Tuesday, September 21, 2010
Philippine Agriculture Secretary Proceso Alcala
IT’S easy to understand why Agriculture Secretary Proceso “Procy” Alcala looked gung-ho when he vowed to increase palay production in the next three years, and eventually end the country’s dependence on rice importation.
“It’s simple,” he says. “Government will try to expand rice production in rain-fed and irrigated areas, even to the extent of utilizing uplands and marshlands.”
In the end, however, it will be the “farmer’s choice” that matters.
The agriculture secretary is also determined to promote “good science” in preventing a deterioration of the agricultural sector.
In modernizing Philippine agriculture, Alcala points out the need to harmonize different technologies to boost President Benigno Simeon Aquino III’s program of food security.
True, Alcala has been known to be an advocate of organic farming, having authored, as legislator from the Second District of Quezon, the National Organic Agriculture Act.
This piece of legislation, now a law, would put to good use natural farming and ensure that farmers can avail themselves of over-the-counter organic inputs.
As agriculture secretary, he is nevertheless determined to encourage conventional farming and promote biotechnology, which he agrees is crucial in maximizing science as a key to sustainable growth in food production.
“Don’t we need science to produce good seeds?” he says.
For starters, here’s how the secretary intends to help pave the way for rice self-sufficiency in the next three years.
Rice, glorious rice
“AS of now, most seeds we use are ordinary seeds.
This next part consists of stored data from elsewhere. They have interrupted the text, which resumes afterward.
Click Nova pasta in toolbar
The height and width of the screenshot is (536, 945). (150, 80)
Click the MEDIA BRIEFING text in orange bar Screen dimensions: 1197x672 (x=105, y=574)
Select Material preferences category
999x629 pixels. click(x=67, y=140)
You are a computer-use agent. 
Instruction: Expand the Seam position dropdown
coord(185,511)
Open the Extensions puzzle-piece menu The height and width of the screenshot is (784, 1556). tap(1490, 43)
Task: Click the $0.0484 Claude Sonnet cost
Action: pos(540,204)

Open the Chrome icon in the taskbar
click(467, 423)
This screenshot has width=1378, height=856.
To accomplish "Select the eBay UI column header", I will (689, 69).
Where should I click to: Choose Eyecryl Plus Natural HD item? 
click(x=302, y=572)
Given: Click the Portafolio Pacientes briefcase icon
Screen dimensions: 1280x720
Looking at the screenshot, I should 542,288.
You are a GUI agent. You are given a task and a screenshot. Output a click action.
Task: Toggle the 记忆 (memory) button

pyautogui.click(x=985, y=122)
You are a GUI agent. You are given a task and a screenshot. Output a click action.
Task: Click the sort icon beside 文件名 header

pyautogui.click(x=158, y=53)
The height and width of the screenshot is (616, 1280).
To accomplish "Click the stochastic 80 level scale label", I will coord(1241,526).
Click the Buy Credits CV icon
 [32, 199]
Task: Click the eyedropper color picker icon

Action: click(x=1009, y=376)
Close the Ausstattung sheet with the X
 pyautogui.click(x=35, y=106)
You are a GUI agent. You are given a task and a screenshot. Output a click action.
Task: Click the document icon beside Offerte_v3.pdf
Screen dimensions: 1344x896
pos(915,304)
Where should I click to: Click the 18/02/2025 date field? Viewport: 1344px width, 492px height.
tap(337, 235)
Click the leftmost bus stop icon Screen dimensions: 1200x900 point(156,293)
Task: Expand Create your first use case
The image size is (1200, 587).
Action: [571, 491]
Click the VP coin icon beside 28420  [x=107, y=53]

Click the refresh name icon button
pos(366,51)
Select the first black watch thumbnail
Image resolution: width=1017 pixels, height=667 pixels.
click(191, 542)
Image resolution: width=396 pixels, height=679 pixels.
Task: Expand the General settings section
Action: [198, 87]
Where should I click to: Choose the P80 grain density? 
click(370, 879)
So, we have to pass through this stage in which farmers should be encouraged to use good seeds instead of the ordinary ones. It’s only after this that we can say that we could produce certified seeds [CS],” he adds.
Alcala is actually bent on maximizing the cultivation of CS, which have better chances of returning higher output in the wake of projections that 43 percent of all farms will suffer as a result of the El Niño weather phenomenon.
Adding to the country’s woes is the threat that 20 percent of farms would be flooded by the other climatic disaster known as La Niña.
“But right now, only 10 percent [of our farmers] are actually using hybrid seeds, 20 percent use certified seeds and 70 percent are still using ordinary seeds,” he reveals.
At least for one year, Alcala says he intends to convert 45 percent of those using ordinary seeds to use good seeds.
“Hopefully, on the second year, the whole 70 percent will be using good seed,” he says.
“After two years, we are confident that the farmers will no longer use the ordinary seed, and then on the third year, we can increase the use of hybrid seeds from 10 to 15 percent because we already improved the irrigation system,” Alcala notes. He is doing all of these in compliance with the President’s marching orders for him to give priority to agricultural infrastructure, from irrigation, postharvest facilities and modern milling equipment, to effective farm-system management.
Teach them well
IN the process of modernizing agriculture, the government will see to it that farmers are retrained.
For instance, he says that he is determined to promote organic farming.
“If you go down to the farmers, they would be glad to accept it and say that we are right [in organic farming]. But at the end of the day, they will still go on their own. Because they will not be able to buy inputs for organic farming,” he explains. “So it’s time that we send our technicians to the field and teach the farmers how to practice organic agriculture,” he says. “The farmers can now choose whether they would use fertilizers coming from natural farming, or combine them with other inputs.”
As of now, he says organic or natural farming remains inferior when it comes to pest management.
He finds this a problem, and he would want to encourage agricultural scientists to help develop inputs to promote organic tools for pest management.
Since irrigation is a problem in rice production, Alcala says the government has decided to promote other rice varieties that need not be soaked in water.
Upland rice to the rescue
HE also cites the need to supplement current production with upland rice, but with improved seeds.
“If we are able to get quality seeds and improve our postharvest facilities, then we are on the right track,” he says.
During his term, he also plans to lead people into appreciating the need to produce more unpolished rice, which has an 86-percent recovery rate in milling.
“We just need to tell the truth that we don’t need to fortify the rice with iron since unpolished rice also has adequate iron content. It also has a high-fiber content and naturally rich in micronutrients,” he says.
Iron-fortified rice actually costs an additional P1 per kilo for the National Food Authority and rice millers have been engaged in fortifying rice for some time without any regret.